WORK INSTRUCTION:
From the data below, copy exactly the lines that lie between the one holding "Click the Application" and the one holding "Go back using", including both, and nothing more.
==== INPUT DATA ====
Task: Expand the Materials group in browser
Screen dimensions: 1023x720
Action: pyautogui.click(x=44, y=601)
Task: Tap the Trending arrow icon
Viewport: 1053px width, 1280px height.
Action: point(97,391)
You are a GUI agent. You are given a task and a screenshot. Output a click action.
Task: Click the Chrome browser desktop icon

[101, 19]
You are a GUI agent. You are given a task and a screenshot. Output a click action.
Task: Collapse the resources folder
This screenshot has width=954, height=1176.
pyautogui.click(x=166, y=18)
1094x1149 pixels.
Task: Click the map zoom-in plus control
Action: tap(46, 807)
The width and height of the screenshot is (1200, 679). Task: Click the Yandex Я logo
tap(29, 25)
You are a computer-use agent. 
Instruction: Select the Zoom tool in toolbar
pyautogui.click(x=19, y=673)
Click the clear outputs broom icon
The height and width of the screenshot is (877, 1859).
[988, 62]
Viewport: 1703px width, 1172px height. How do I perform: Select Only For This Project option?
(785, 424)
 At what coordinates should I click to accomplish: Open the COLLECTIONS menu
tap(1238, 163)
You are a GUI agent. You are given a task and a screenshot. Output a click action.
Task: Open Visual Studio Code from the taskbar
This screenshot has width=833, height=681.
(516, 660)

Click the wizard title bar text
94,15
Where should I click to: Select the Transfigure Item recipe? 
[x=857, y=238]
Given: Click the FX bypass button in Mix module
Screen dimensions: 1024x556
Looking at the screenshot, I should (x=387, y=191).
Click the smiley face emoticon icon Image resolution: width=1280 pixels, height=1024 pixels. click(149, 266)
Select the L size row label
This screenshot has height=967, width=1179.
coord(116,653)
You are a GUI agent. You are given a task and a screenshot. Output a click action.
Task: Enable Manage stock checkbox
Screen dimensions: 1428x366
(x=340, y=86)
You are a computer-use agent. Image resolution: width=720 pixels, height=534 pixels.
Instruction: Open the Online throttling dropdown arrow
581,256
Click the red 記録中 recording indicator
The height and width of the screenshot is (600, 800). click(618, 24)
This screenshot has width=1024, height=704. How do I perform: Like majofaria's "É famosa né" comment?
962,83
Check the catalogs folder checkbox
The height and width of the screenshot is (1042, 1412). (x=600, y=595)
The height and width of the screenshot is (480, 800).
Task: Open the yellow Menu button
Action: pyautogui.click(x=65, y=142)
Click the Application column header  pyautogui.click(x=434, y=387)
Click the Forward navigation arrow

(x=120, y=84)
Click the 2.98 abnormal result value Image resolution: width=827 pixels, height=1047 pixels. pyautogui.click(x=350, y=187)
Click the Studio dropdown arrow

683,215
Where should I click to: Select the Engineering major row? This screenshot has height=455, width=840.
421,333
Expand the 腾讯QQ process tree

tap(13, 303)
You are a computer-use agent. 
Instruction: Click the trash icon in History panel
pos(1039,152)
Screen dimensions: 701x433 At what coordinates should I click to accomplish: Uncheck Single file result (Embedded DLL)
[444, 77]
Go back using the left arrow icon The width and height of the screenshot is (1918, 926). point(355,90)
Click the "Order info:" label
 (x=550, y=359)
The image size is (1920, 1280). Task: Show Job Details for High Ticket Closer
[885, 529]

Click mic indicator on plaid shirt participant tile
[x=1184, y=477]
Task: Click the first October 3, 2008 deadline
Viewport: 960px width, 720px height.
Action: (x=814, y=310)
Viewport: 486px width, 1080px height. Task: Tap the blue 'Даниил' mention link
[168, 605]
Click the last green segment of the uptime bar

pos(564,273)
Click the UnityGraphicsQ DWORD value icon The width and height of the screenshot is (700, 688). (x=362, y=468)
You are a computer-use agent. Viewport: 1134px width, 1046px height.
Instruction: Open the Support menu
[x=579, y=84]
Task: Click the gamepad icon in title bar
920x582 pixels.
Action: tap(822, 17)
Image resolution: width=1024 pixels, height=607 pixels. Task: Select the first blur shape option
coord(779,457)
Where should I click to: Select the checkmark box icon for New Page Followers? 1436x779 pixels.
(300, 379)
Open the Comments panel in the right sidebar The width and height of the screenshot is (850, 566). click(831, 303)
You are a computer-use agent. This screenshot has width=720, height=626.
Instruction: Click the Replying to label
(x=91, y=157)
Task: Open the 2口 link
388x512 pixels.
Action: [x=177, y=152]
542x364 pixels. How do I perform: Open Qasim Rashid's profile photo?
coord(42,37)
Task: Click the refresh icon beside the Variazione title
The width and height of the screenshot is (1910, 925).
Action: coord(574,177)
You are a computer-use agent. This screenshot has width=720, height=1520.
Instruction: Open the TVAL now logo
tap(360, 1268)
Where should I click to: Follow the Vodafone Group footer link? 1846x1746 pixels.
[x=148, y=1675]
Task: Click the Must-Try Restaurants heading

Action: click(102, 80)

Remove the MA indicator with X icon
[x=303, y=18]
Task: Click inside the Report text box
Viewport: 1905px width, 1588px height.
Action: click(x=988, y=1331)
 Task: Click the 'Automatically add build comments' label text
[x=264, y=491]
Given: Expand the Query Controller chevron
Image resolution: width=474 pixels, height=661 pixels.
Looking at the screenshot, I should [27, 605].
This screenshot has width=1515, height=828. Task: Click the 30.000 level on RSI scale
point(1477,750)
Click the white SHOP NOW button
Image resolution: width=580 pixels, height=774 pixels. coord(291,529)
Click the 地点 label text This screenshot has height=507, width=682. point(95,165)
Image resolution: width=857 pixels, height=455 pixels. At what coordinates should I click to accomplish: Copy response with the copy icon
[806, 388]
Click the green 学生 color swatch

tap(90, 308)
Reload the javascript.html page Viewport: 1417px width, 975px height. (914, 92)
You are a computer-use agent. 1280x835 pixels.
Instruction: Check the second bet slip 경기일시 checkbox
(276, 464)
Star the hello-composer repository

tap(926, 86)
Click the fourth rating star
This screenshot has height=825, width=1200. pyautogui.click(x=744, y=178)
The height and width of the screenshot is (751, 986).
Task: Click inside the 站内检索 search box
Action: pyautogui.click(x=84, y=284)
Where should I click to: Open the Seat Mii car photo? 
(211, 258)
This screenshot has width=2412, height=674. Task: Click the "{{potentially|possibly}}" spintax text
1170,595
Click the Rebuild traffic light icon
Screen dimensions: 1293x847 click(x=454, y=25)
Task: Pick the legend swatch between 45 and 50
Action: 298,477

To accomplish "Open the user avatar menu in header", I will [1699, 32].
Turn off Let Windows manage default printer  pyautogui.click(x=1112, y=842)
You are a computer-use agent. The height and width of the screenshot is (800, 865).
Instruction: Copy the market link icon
====
WRITTEN SOLUTION:
Click the Application column header  pyautogui.click(x=434, y=387)
Click the Forward navigation arrow

(x=120, y=84)
Click the 2.98 abnormal result value Image resolution: width=827 pixels, height=1047 pixels. pyautogui.click(x=350, y=187)
Click the Studio dropdown arrow

683,215
Where should I click to: Select the Engineering major row? This screenshot has height=455, width=840.
421,333
Expand the 腾讯QQ process tree

tap(13, 303)
You are a computer-use agent. 
Instruction: Click the trash icon in History panel
pos(1039,152)
Screen dimensions: 701x433 At what coordinates should I click to accomplish: Uncheck Single file result (Embedded DLL)
[444, 77]
Go back using the left arrow icon The width and height of the screenshot is (1918, 926). point(355,90)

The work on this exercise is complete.